Earthquake affecting the Caribbean

The 1843 Guadeloupe earthquake occurred at 10:37 local time on 8 February in the island of Guadeloupe in the Lesser Antilles. It had an estimated magnitude (scale unspecified) of 8.5, making it the strongest recorded earthquake in the Caribbean and a maximum perceived intensity of shaking of IX on the Mercalli intensity scale. The earthquake was felt widely throughout the Caribbean and as far away as New York. Around 1,500 to 5,000 people were killed.

==Tectonic setting==
The Lesser Antilles are an island arc formed above the destructive plate boundary where the North American plate is being subducted beneath the Caribbean plate at a rate of about 2 cm per year. Historical earthquakes in this region include large megathrust earthquakes on the plate interface, such as those in 1839 and 1843, and smaller intraplate earthquakes within the arc itself, associated with oblique convergence on the plate boundary.

==Earthquake==
The magnitude of this megathrust earthquake was calculated in the range 7.5–8.0 by Bernard & Lambert in 1988. This was reassessed in 2011 by Feuillet and others, giving an 8.5 magnitude. Later work by Hough in 2013, taking account of reports of the earthquake from the US, supported a magnitude of at least 8.5 for this event.

==Damage==
In Guadeloupe, Pointe-à-Pitre suffered severe damage with a maximum of 8–900 houses being destroyed of the 1,222 that existed before the earthquake. The earthquake was quickly followed by fires that caused further destruction.
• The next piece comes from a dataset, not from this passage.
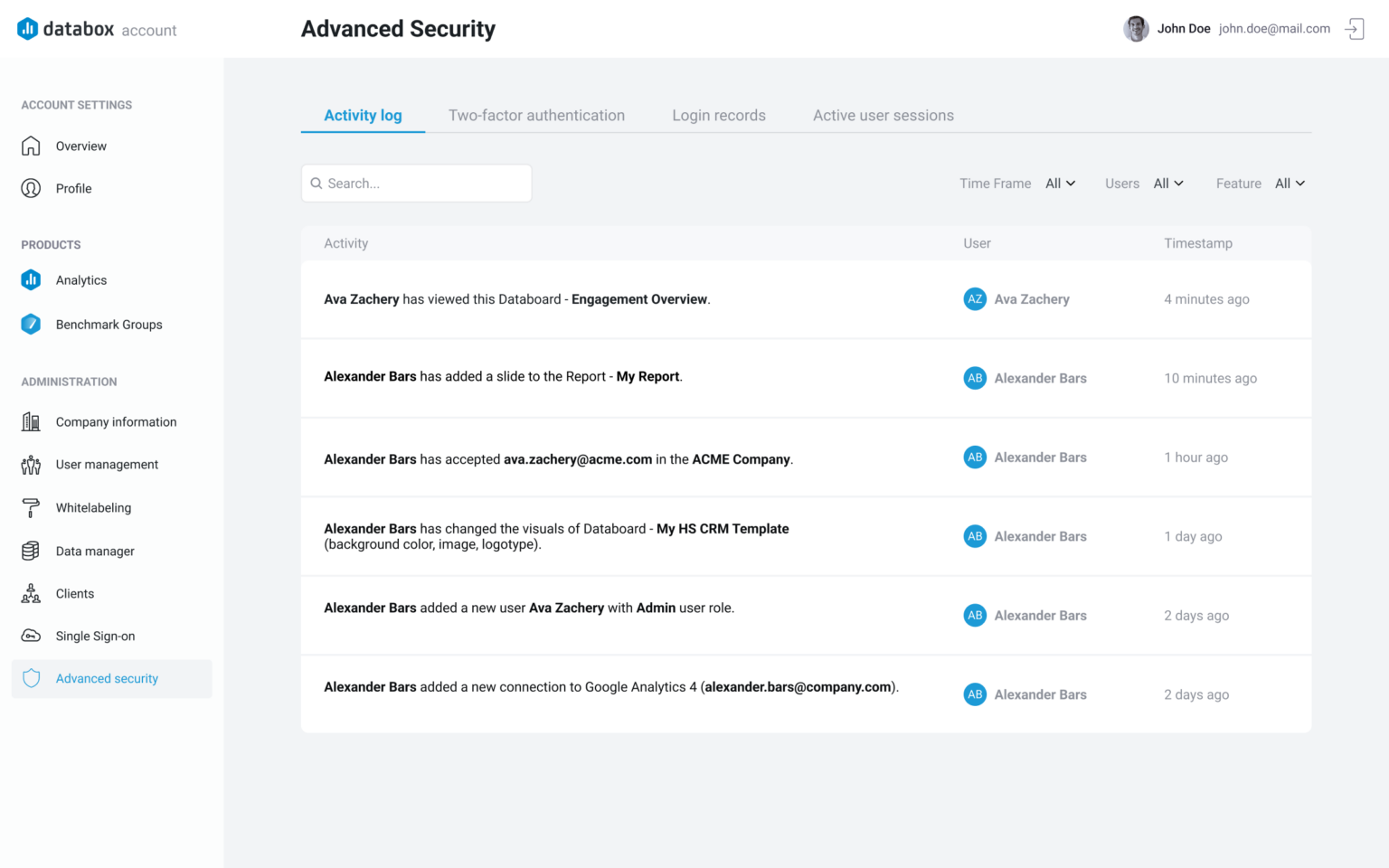Click the logout icon beside the email
Image resolution: width=1389 pixels, height=868 pixels.
pos(1354,29)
The island of Antigua was also badly affected, with all churches and mills throughout the island reported destroyed. Forty deaths were reported. Damage was also reported from Montserrat, with six casualties.

==Tsunami==
On Antigua, a rise in sea level by 1.2 meters was interpreted as run-up from the tsunami triggered by the quake. A wharf on the southeast part of the island sank and took on an "undulating appearance".